Assim, uma das tarefas que está colocada para os movimentos sociais e partidos de esquerda é justamente a de melhor conhecer as forças que atuam no estado, compreender e avaliar os projetos e a situação da classe dominante e, de forma articulada, iniciar um movimento sistemático de estudo e análise da realidade para poder combatê-la. Perceber quais as propostas e anseios das gentes que atuam na vida real, conhecer suas lutas – que não são poucas – ficar ciente da correlação de forças que existe entre a classe dominante e os “de abajo”. Depois, com base nisso, definir ou redefinir os seus objetivos. Recomeçar o difícil e árduo trabalho de articulação e construção de um novo projeto político para Santa Catarina, que tenha a classe trabalhadora (formal ou informal) como protagonista e condutora das mudanças.

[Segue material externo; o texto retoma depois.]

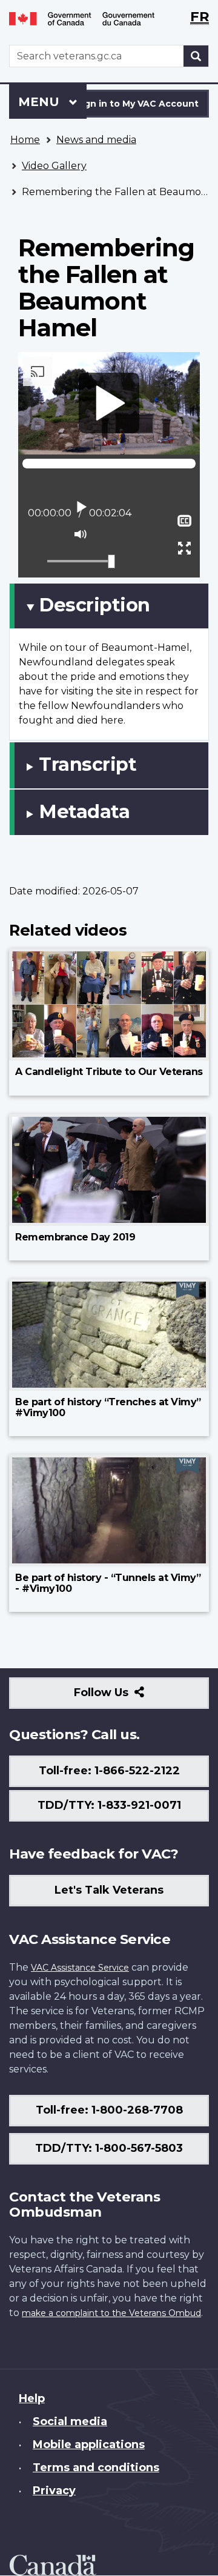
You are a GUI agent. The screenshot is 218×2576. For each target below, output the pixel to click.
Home (25, 139)
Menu (40, 102)
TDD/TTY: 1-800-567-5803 (109, 2148)
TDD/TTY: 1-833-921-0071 (109, 1805)
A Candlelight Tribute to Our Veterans (109, 1071)
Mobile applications (89, 2444)
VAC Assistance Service (80, 1967)
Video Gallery (54, 165)
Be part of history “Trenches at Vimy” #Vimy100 (108, 1407)
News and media (96, 139)
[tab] (109, 606)
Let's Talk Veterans (109, 1890)
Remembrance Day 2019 (75, 1237)
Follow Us (127, 1697)
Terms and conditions (96, 2467)
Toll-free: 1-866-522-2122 (109, 1770)
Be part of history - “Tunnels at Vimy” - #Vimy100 (107, 1583)
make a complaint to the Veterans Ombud (111, 2313)
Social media (70, 2421)
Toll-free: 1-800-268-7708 (109, 2110)
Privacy (54, 2490)
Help (32, 2398)
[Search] (196, 56)
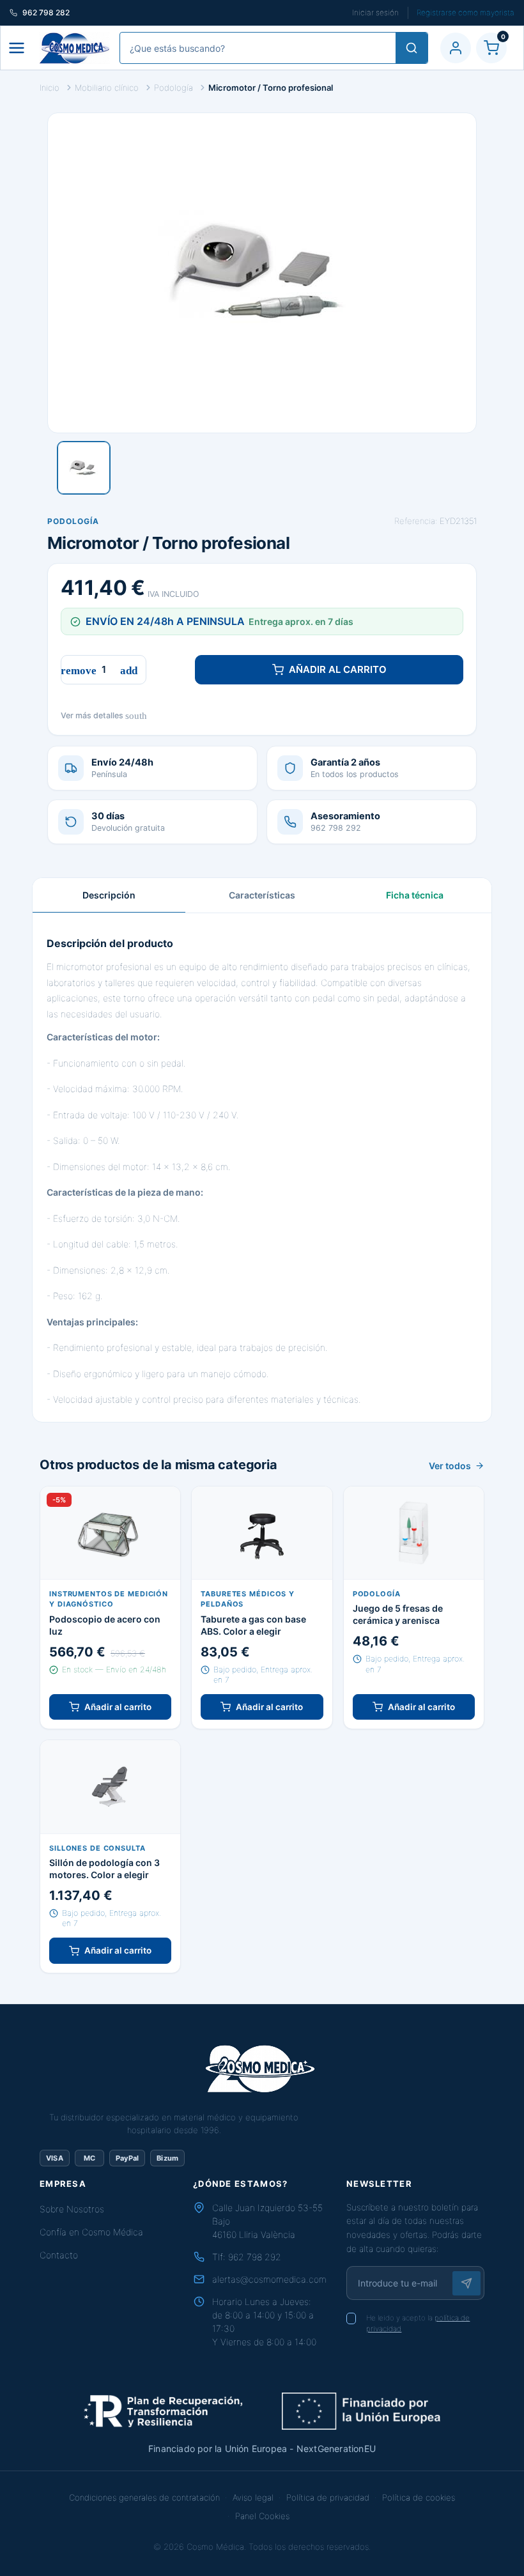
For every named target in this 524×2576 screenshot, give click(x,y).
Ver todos (450, 1465)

Mas, esse projeto para o estado não poderá estar descolado da questão nacional, visto que os mesmos partidos que atuam aqui, apresentam seus projetos em nível nacional. A relação com o império estadunidense, a proposta para a América Latina, a aliança com o agronegócio, os conceitos de desenvolvimento, são elementos que apenas se diferenciam de forma muito pontual entre os partidos que representam a elite dominante. E o PT, com seus aliados nacionais como o PCdoB e PMDB, de instrumento da classe trabalhadora e partido de esquerda, passou a ser um partido ideológico (que encobre a realidade), tal como os outros, representante de uma classe média emergente que quer chegar ao paraíso capitalista.

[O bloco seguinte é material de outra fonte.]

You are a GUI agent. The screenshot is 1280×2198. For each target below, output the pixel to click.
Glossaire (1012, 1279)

Assim, transitar no conjunto dos movimentos do campo e da cidade, com seus mais diversos matizes políticos não é coisa fácil. Também se configura difícil a possibilidade de que a maioria deles saia dos seus particularismos para assumir uma proposta transformadora, de destruição do sistema capitalista, de construção de outro projeto nacional, de revolução. Mas, alguns há que pensam e caminham, e, com isso, o processo vai avançando. No caso de Santa Catarina é chegada a hora de os partidos de esquerda e os movimentos comprometidos com outra forma de organizar a vida decidirem-se por travar uma boa luta e avançar na discussão sistemática com a população, para muito além do momento eleitoral. Ou isso, ou seguiremos indefinidamente repetindo a velha dobradinha direita/centro nos centros de poder, com sérias chances de ver o estado ser assaltado sistematicamente por velhos/novos e ardilosos gangsteres profissionais.
Nesse sentido, segue muito atual o lema do grande educador venezuelano, Simón Rodríguez: "ou inventamos, ou erramos". Esse é o desafio para todos nós que queremos um estado e um país diferente desse que aí está.